Alguns tópicos: tragédia ambiental, violência urbana, chacinas atribuídas a ambos os lados: bandidos e a própria polícia. Homicídios realizados por motivos torpes, hediondos e banais. Saúde nota zero, educação reprovada e um universo político da pior espécie. Que retrospectiva triste!

Não é querer fazer o "estraga-prazeres" e logo no primeiro dia do ano só falar de coisas pesadas e negativas. É sim tentar começar um novo ano buscando conscientemente evitar os mesmos erros, virar o rumo dessa conversa, pelo amor de Deus, porque já passou da hora e há muito!

Entre os inúmeros tenebrosos acontecimentos de 2015, não há como não citar a tragédia de Mariana (MG): "provocou uma destruição sem precedentes no Brasil", comentou o jornalista Celso Freitas, "o impacto humano e ambiental é irreparável'.

A briga entre táxis e o aplicativo Uber: depois de muitas manifestações agressivas, incluindo brigas corporais, a disputa vai parar nas câmaras municipais.

Até o mundo da beleza que poderia trazer um leve respiro para a retrospectiva, ficou marcado pela gafe vergonhosa do apresentador do concurso do Miss Universo 2015, que já tinha anunciado a Miss Colômbia como vencedora e teve que voltar atrás e confessar que havia se enganado, e a verdadeira vencedora era a Miss Filipinas. Miss Colômbia, que já estava de coroa, faixa e tudo, perplexa, teve que devolver tudo para a colega.

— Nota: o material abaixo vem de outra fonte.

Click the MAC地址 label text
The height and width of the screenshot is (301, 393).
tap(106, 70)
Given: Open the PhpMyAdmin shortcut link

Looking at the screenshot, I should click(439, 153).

E o desfile do quadro do horror de 2015 continua: a chacina de Osasco (SP), com 19 mortos em pouco mais de duas horas. "A investigação comprova: um grupo de extermínio formado por PMs vingou a morte de um cabo e de um guarda municipal.

De bom, a "Retrospectiva de 2015" da Record salientou o sucesso de sua telenovela "Os Dez Mandamentos": "Dia 10 de novembro, um dia histórico na televisão brasileira: o dia em que o Brasil inteiro fica de olho na telinha para ver esta cena". A cena em que Moisés abre passagem pelo Mar Vermelho foi líder de audiência em todo o país, informa o jornalista da emissora.

Depois de elogiar muito a novela, o locutor aproveita o ensejo para anunciar que a saga de Moisés ganhará produção cinematográfica em 2016 (28 de janeiro). Mas, pensando bem, a Globo também não faz "Os Melhores do Ano" do Faustão só com artistas da casa?

Mesmo as ciclovias, que poderiam trazer apenas benefícios, causaram muita polêmica e, infelizmente, acidentes fatais. Para engrossar feio o caldo de 2015, ainda contamos com o terror em Paris. A mais bela capital do mundo sob ataque do Estado Islâmico: 130 mortos e 350 feridos. "É o dia mais violento em Paris desde a Segunda Guerra Mundial", afirma Freitas.

Isso sem contar com o ataque ao jornal satírico Charlie Hebdo no início do ano, com 12 mortos e 11 feridos. Quarenta líderes mundiais dão os braços nas ruas de Paris contra o terrorismo. Numa praia da Tunísia outro ataque: 39 pessoas morrem. "Na Turquia, manifestantes fazem um protesto pela paz quando ouvem uma explosão: dois homens-bomba explodem e matam quase 100 pessoas", declara o jornalista. No Iraque um outro homem-bomba explode deixando mais de 120 mortos. "O esforço em chocar o mundo não tem limites", diz Freitas.

Voltando a puxar a brasa para o seu assado, a retrospectiva da Record anuncia o "encontro do ano": o dia em que o apresentador Silvio Santos foi recebido por Edir Macedo em seu faraônico Templo de Salomão (SP).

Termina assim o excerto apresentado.